Input material:
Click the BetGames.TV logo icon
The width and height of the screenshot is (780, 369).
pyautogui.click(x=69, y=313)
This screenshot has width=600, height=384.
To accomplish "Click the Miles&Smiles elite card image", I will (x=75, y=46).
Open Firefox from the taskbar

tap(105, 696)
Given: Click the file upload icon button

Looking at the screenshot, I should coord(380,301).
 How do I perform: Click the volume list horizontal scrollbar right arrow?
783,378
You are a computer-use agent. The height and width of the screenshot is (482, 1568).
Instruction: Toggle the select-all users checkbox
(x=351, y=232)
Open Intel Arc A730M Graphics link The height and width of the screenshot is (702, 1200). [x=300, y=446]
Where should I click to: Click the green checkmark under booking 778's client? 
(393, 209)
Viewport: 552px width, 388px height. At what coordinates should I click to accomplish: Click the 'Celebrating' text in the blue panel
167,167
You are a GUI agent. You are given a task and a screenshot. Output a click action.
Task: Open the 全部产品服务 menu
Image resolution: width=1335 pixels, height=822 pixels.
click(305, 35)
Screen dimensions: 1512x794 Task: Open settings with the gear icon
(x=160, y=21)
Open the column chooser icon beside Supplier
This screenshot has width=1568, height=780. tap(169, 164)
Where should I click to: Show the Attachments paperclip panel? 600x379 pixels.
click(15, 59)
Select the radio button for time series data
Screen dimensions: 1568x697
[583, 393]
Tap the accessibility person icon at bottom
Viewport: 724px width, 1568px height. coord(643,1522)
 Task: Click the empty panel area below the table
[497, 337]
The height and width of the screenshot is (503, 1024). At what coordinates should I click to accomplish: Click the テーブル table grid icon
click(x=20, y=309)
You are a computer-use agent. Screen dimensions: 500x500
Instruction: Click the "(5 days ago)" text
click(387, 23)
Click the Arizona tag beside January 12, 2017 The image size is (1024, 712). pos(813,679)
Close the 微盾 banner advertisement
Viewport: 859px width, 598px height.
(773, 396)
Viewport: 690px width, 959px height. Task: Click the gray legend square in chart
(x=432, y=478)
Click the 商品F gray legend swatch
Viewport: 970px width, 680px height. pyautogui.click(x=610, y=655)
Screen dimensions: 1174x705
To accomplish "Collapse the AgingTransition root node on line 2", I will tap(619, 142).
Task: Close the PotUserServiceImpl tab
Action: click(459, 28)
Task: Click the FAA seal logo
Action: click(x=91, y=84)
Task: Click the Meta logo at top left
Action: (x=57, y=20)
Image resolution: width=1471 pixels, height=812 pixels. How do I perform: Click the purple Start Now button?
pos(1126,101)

Your task:
Return exactly, and only, the line containing "Viewport: 690px width, 959px" and every line after it through the end of the material.

Task solution:
Viewport: 690px width, 959px height. Task: Click the gray legend square in chart
(x=432, y=478)
Click the 商品F gray legend swatch
Viewport: 970px width, 680px height. pyautogui.click(x=610, y=655)
Screen dimensions: 1174x705
To accomplish "Collapse the AgingTransition root node on line 2", I will tap(619, 142).
Task: Close the PotUserServiceImpl tab
Action: click(459, 28)
Task: Click the FAA seal logo
Action: click(x=91, y=84)
Task: Click the Meta logo at top left
Action: (x=57, y=20)
Image resolution: width=1471 pixels, height=812 pixels. How do I perform: Click the purple Start Now button?
pos(1126,101)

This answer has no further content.